> **Goal of the exercise**
After reading the data below, copy out every line that contains the word "computer".

> **Exercise material**

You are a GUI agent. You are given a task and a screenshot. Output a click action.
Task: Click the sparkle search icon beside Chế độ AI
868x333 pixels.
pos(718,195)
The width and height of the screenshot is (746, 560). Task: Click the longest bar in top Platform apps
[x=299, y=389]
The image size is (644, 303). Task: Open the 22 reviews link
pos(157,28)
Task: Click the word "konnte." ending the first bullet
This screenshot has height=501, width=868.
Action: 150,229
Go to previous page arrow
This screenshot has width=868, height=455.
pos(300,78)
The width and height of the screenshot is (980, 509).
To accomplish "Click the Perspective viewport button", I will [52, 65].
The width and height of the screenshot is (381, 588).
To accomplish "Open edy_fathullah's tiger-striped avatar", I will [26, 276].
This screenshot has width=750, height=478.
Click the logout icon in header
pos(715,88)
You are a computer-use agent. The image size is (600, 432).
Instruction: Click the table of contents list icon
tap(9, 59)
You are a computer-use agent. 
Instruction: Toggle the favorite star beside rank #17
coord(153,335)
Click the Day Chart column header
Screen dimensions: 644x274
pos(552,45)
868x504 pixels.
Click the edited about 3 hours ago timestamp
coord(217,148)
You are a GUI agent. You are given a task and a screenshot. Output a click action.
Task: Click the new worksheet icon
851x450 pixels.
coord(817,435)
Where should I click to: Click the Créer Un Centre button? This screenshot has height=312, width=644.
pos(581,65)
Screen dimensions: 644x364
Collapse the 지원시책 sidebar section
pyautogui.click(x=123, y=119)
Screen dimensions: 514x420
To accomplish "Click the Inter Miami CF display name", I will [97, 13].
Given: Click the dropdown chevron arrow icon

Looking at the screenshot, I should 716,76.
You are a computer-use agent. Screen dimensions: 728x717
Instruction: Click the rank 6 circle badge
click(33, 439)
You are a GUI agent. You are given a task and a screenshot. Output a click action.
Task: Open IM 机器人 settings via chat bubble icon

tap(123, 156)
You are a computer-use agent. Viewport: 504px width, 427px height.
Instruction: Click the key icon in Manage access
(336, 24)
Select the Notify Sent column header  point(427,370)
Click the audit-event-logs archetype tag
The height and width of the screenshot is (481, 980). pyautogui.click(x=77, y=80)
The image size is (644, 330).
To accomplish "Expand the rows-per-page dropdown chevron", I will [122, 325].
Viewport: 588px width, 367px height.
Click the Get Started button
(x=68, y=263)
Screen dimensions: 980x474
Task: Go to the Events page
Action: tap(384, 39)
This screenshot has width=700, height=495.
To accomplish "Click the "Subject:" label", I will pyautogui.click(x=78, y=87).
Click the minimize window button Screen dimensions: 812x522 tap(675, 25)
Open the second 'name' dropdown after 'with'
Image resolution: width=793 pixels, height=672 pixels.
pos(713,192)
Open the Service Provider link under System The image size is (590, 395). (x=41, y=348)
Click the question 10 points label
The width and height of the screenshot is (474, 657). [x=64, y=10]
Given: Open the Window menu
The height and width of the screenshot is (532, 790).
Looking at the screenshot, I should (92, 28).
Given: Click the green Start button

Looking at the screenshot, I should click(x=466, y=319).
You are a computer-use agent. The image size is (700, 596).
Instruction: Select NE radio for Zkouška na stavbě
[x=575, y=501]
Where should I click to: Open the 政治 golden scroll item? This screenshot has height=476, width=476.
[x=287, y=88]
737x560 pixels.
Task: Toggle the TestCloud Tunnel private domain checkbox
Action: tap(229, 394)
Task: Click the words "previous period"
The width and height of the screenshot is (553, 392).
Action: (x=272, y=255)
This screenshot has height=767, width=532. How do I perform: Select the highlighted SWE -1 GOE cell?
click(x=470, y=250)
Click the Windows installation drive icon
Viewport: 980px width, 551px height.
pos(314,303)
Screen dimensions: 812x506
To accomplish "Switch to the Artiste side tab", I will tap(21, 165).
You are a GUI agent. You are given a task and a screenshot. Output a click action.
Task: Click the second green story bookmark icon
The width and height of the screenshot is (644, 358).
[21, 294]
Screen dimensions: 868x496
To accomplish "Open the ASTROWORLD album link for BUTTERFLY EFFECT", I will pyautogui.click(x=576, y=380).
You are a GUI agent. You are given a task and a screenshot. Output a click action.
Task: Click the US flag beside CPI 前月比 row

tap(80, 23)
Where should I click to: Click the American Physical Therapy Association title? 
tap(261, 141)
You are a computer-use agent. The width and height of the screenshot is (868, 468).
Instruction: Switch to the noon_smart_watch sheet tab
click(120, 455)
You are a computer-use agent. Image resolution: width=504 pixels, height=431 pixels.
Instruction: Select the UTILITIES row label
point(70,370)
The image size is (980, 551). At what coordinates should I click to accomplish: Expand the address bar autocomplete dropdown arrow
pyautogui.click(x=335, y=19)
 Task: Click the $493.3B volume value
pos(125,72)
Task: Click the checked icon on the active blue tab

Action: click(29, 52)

> **Exercise answer**
You are a computer-use agent. The image size is (600, 432).
You are a computer-use agent. 
You are a computer-use agent. Screen dimensions: 728x717
You are a computer-use agent. Viewport: 504px width, 427px height.
You are a computer-use agent. The image size is (700, 596).
You are a computer-use agent. The width and height of the screenshot is (868, 468).
You are a computer-use agent. Image resolution: width=504 pixels, height=431 pixels.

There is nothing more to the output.